The Revenue preferred an appeal before the Tribunal, being ITA No. 2094/Ahd/1988. For the reasons stated in its order dt. 25th Nov., 1991, the Tribunal upheld the order of the CIT(A). The Tribunal was of the opinion that the issue in controversy was squarely covered by the decision of the Bombay High Court in the case of CIT vs.

International Computers Ltd. (1981) 131 ITR 1 (Bom) as well as the Tribunal’s decision in the case of Rajeev H. Arora (supra). Though served, none appeared for the respondent.

6. Mrs. M.M. Bhatt, learned standing counsel for the Revenue submitted that the assessee was not entitled to claim investment allowance on computers under s. 32A of the Act. It was contended that the activity of the assessee of providing computer services could not be treated as manufacturing activity. It was argued that computers are appliances mainly used for office purposes and could, therefore, be classified only as an office appliance.

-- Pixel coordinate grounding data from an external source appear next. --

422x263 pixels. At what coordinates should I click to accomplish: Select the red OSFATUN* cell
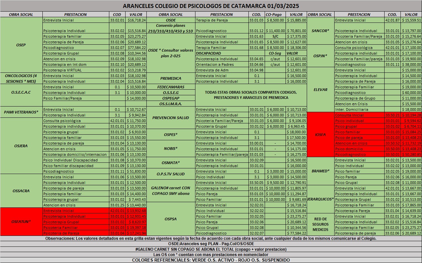tap(22, 222)
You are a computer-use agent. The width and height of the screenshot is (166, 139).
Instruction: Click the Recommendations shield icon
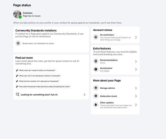tap(96, 61)
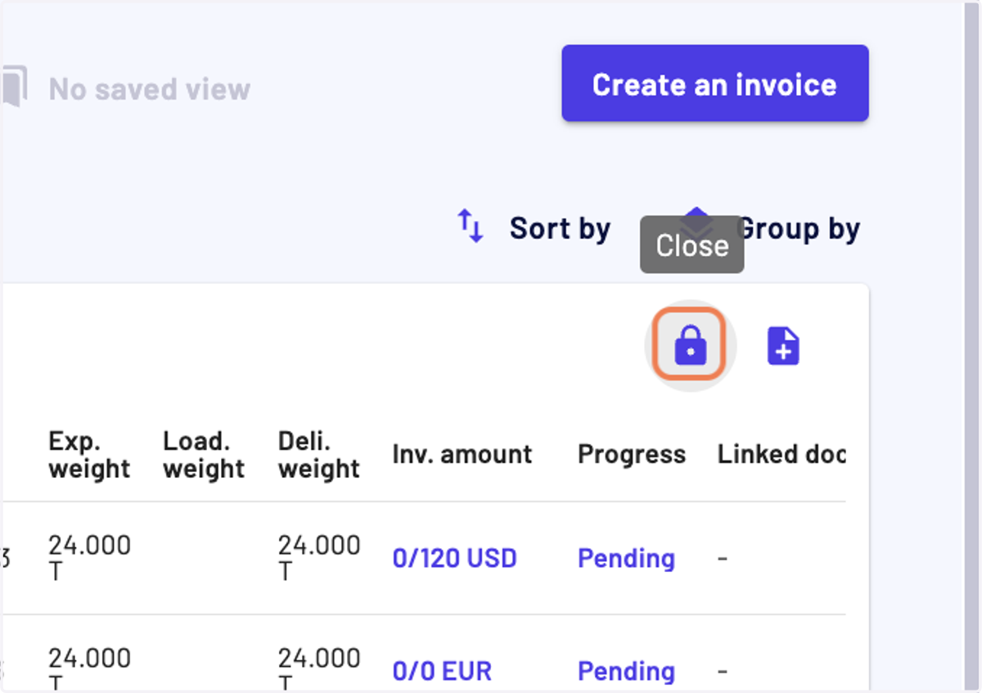The image size is (982, 693).
Task: Open the Group by options
Action: 799,229
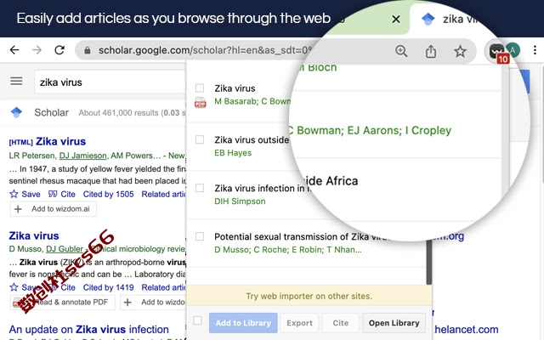The width and height of the screenshot is (544, 340).
Task: Click 'Add to wizdom.ai' under first result
Action: click(x=54, y=209)
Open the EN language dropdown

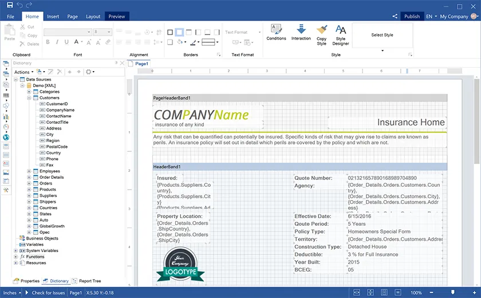431,17
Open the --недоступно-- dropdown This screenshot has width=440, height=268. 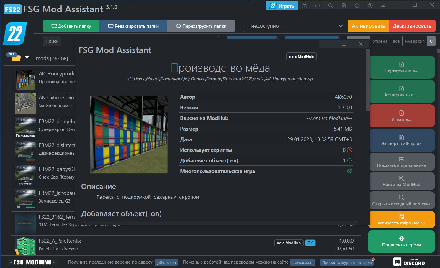tap(294, 26)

7. In support of her contentions, the learned counsel has placed reliance upon the decision of the Bombay High Court in the case of CIT vs. R. Shroff Consultants (P) Ltd. (1999) 155 CTR (Bom) 557 : (1999) 238 ITR 1018 (Bom). In the said case, the assessee-company was engaged in the consultancy business and as a part of the said business, it undertook data processing work which was done with the help of electronic computers. The Court held that the assessee could not claim itself to be an industrial undertaking. It was held that only because the assessee was using computers in its consultancy business it cannot be regarded as an industrial undertaking. The Court observed that no article or thing is manufactured or produced by the company and the preparation of statements on the basis of the data processed by the assessee cannot amount to manufacture or production of any article or thing. The Court relied upon the decision of the Supreme Court in case of CIT vs. N.C. Budharaja & Co. (1993) 114 CTR (SC) 420 : (1993) 204 ITR 412 (SC) and in the facts of the said case it was difficult to say that the assessee, who was a consultancy firm, was engaged in the manufacture of articles or things. The Court held that the statements, etc., prepared by the assessee with the help of the computer containing the result of data processing cannot be regarded as articles or things within the meaning of these words used in s. 32A of the Act. It was held that the assessee was not an industrial undertaking engaged in the business of manufacture or production of any article or thing and was, therefore, not entitled to investment allowance under s. 32A of the Act.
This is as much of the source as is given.